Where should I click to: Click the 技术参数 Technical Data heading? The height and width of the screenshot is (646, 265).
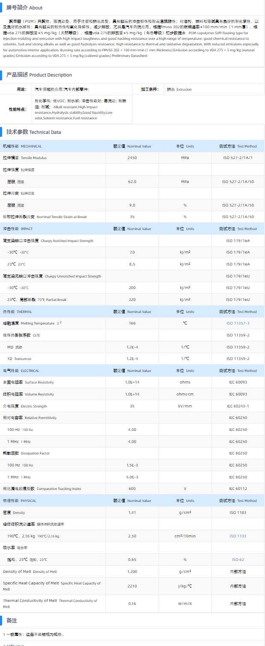point(33,132)
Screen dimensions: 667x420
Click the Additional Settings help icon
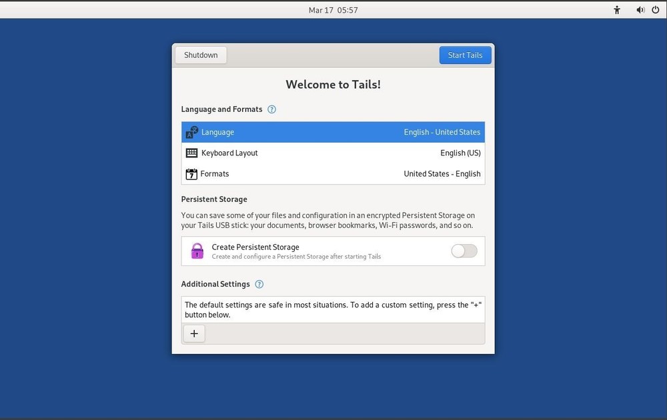tap(259, 284)
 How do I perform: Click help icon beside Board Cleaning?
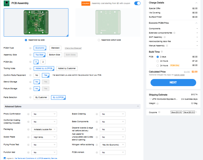point(97,114)
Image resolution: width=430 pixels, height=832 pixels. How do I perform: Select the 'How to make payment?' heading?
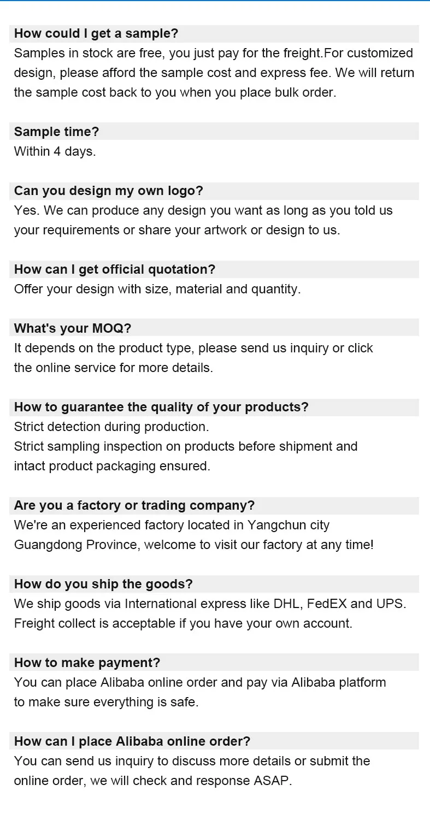coord(87,663)
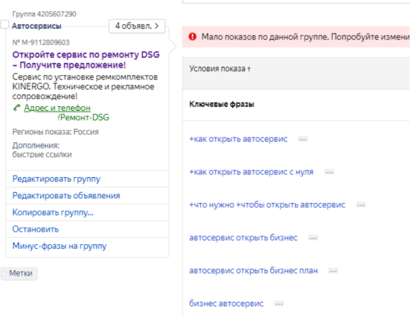Image resolution: width=410 pixels, height=316 pixels.
Task: Click ellipsis icon next to '+как открыть автосервис'
Action: (x=303, y=139)
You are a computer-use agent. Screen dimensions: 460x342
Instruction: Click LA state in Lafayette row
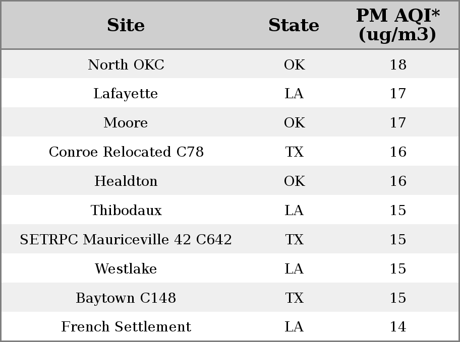click(294, 94)
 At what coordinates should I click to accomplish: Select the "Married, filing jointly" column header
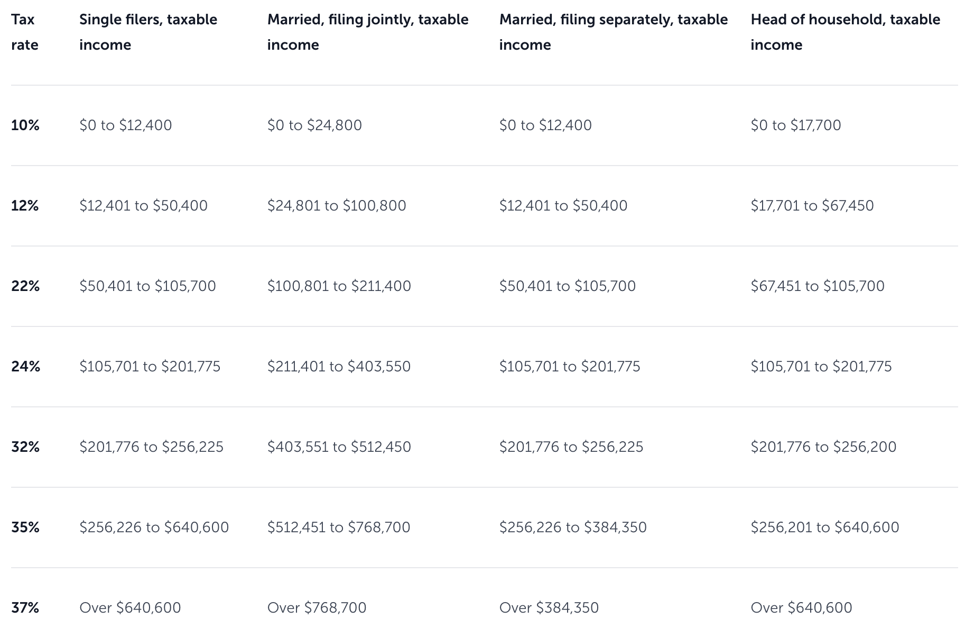368,32
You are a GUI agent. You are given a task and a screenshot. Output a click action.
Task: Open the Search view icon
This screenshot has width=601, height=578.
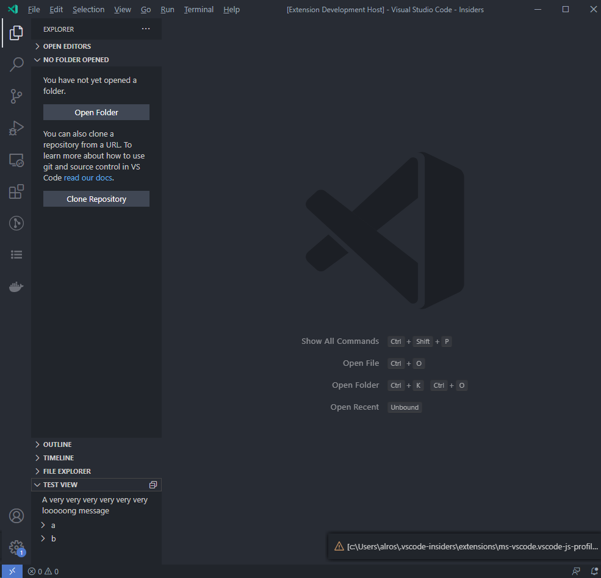(16, 64)
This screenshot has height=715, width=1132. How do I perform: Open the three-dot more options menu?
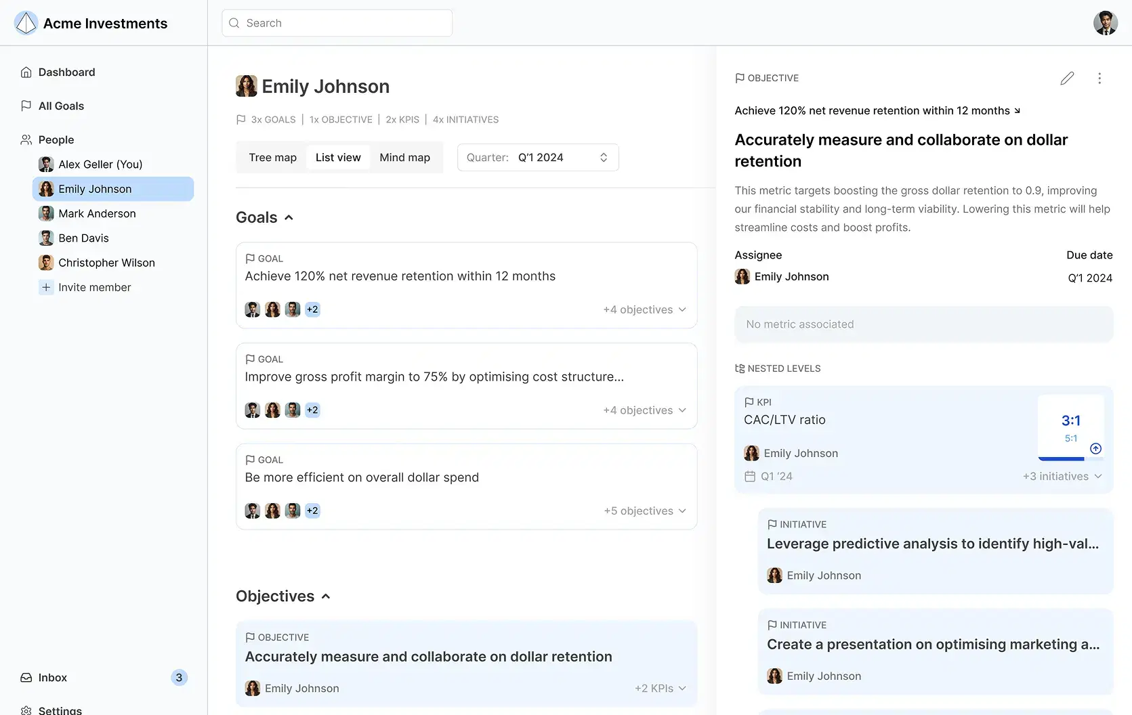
------
Copy every item above word for word, but leave out the pictures.

Where should I click to: Click the 技术参数 Technical Data heading? The height and width of the screenshot is (646, 265).
point(33,132)
Screen dimensions: 667x420
Click the Additional Settings help icon
tap(259, 284)
 How do I perform: Click help icon beside Board Cleaning?
point(97,114)
Image resolution: width=430 pixels, height=832 pixels. How do I perform: Select the 'How to make payment?' heading?
coord(87,663)
Image resolution: width=410 pixels, height=316 pixels.
Task: Click ellipsis icon next to '+как открыть автосервис'
Action: (x=303, y=139)
You are a computer-use agent. Screen dimensions: 460x342
Instruction: Click LA state in Lafayette row
click(294, 94)
 At what coordinates should I click to accomplish: Select the "Married, filing jointly" column header
368,32
You are a GUI agent. You are given a task and a screenshot. Output a click action.
Task: Open the Search view icon
This screenshot has width=601, height=578.
(16, 64)
This screenshot has height=715, width=1132. How do I perform: Open the three-dot more options menu?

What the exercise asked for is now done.